A bowl of water is the standard load for testing microwave ovens. Use a microwave-safe material for the bowl. Simple plastics like polyethylene or polypropylene are OK, not melamine which will overheat. Glass is OK, as are most plain ceramics, but some decorative ceramic glazes can overheat.
It's not so much that the absorption of microwave energy by the water stops the magnetron overheating (it's the noisy fan that does that), but that it prevents reflected energy causing high voltages at the magnetron output which could destroy it.
Use a large enough bowl so the water doesn't boil, some microwave ovens (like mine) do a rubbish job of ventilating steam from the cavity, leading to a lot of condensation. Condensation in the door seal may well alter your microwave leakage measurements.
As a rule of thumb, it takes more than 5 times as long to boil a quantity of water away, as it does to heat that quantity from room temperature to boiling. That will give you an idea of the safety margin for heating time. If the bowl boils dry, then you've lost the protection of the water.

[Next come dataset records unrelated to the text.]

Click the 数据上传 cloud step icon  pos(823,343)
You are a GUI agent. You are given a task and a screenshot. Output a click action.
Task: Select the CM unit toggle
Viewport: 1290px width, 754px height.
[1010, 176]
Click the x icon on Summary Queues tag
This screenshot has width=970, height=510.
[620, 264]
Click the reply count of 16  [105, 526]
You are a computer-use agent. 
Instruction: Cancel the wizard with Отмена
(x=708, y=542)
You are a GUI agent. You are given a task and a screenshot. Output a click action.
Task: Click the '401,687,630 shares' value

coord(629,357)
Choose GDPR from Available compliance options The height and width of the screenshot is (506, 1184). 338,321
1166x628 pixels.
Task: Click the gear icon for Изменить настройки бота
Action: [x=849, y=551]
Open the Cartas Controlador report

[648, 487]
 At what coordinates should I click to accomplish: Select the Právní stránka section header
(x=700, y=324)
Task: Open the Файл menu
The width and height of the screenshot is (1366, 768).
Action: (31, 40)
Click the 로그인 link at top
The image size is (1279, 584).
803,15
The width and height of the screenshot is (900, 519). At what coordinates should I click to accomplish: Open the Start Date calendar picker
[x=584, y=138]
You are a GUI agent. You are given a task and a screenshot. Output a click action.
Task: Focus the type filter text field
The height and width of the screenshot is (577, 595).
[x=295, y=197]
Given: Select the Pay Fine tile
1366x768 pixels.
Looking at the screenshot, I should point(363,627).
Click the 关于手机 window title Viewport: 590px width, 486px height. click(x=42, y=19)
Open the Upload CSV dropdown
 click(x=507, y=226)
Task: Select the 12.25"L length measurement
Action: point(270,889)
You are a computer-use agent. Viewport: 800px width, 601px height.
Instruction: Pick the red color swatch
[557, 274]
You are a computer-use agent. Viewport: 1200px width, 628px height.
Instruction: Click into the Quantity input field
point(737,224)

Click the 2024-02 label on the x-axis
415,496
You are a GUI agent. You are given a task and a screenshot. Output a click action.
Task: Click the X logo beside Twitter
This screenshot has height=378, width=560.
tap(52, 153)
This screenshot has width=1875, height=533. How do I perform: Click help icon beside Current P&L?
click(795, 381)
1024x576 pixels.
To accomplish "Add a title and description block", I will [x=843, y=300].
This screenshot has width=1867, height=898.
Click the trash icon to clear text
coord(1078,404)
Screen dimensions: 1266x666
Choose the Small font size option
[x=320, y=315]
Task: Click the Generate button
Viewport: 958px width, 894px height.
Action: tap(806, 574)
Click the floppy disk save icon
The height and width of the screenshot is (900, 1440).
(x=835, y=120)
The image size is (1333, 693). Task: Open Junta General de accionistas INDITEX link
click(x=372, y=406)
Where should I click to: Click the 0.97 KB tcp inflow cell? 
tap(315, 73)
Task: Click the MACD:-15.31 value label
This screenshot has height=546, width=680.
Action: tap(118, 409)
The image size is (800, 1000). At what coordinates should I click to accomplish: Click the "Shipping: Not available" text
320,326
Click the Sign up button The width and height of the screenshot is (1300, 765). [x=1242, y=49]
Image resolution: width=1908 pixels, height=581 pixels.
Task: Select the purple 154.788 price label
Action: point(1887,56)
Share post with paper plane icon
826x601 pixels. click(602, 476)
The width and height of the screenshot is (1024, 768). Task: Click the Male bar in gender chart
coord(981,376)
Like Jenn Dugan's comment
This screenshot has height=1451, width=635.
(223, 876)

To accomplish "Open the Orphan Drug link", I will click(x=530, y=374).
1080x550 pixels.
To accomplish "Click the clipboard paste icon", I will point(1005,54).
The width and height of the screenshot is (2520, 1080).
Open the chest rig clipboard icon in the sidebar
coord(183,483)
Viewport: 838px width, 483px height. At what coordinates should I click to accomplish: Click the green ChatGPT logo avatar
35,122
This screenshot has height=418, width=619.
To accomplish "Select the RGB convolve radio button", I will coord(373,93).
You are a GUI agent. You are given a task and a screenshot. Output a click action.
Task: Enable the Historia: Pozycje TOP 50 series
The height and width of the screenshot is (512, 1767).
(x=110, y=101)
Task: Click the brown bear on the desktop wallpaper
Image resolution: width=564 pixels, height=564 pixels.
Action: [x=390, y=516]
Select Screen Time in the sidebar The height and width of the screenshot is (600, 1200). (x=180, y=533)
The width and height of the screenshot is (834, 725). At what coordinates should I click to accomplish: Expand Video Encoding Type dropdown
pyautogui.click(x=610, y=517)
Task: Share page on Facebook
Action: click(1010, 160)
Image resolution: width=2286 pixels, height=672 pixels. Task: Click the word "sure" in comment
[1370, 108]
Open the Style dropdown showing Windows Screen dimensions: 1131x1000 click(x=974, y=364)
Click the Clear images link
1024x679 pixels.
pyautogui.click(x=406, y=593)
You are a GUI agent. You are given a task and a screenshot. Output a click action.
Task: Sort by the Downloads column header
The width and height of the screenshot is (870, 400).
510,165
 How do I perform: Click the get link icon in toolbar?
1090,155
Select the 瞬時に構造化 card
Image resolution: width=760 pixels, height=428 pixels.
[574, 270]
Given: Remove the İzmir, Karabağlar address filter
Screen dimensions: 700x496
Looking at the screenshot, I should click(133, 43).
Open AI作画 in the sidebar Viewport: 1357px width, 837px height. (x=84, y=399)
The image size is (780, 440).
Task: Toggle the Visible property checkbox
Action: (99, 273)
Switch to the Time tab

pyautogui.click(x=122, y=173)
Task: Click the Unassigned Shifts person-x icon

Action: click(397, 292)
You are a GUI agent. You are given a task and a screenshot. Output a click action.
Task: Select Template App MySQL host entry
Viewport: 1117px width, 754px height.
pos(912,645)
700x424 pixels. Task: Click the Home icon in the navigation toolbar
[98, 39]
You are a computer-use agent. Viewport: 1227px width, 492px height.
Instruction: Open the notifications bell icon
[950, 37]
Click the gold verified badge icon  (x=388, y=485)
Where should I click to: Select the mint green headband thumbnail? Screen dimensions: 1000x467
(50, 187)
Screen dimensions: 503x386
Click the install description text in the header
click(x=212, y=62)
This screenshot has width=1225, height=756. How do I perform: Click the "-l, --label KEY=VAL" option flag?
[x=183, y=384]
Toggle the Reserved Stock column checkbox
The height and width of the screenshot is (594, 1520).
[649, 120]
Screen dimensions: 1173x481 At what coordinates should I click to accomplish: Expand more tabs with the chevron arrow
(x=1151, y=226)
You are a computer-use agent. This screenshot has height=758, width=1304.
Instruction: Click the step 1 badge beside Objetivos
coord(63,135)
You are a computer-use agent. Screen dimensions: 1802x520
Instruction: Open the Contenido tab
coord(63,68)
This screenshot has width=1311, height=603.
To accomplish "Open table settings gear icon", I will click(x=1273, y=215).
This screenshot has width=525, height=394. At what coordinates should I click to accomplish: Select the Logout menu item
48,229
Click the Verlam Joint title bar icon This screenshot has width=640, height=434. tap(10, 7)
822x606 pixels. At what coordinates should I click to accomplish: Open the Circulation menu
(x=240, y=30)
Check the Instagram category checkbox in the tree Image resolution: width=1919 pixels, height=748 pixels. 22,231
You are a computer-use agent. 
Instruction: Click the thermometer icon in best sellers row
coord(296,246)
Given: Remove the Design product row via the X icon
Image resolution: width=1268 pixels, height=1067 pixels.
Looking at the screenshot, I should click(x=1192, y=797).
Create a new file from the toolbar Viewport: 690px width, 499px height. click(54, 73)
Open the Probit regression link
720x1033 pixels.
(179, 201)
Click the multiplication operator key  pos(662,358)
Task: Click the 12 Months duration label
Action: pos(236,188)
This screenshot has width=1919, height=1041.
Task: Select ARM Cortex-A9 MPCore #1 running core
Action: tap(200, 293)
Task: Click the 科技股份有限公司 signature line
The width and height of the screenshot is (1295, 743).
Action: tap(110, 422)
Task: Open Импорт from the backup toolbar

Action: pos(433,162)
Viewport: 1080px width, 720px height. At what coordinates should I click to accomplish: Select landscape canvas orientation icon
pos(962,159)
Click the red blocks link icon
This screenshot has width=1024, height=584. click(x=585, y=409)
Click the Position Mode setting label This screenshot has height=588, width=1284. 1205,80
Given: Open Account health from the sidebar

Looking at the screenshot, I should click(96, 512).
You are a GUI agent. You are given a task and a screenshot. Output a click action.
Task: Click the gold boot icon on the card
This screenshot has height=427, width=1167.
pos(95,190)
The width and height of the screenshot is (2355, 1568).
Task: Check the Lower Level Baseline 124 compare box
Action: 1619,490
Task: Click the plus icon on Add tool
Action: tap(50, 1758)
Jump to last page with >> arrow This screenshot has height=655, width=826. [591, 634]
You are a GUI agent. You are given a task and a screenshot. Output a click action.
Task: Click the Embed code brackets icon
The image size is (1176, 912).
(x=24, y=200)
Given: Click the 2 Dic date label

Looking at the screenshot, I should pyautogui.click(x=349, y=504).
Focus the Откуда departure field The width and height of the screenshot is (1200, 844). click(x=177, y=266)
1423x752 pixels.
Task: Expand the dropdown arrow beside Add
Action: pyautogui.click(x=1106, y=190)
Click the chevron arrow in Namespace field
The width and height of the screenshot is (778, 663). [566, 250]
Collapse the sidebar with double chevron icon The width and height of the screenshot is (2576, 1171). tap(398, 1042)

As MrPhooky and Robherc have pointed out, it's possible to superheat water in a microwave under sufficiently clean conditions. If there are no nucleii to initiate bubbles of steam, the water could exceed 100C. If you then disturb the bowl, the water could flash boil, dumping all of its excess heat out as steam, very dangerous. This happens rarely, but once in your face is once too often. Mitigations are to a) make sure the heating time and water quantity take you nowhere near to boiling or b) use boiling stones or some other source of boiling nucleii in the water (a bit of eggshell, or a carrot top). Tap water is usually impure enough to be OK, but don't bank on it. Robherc linked this video which shows flash boiling.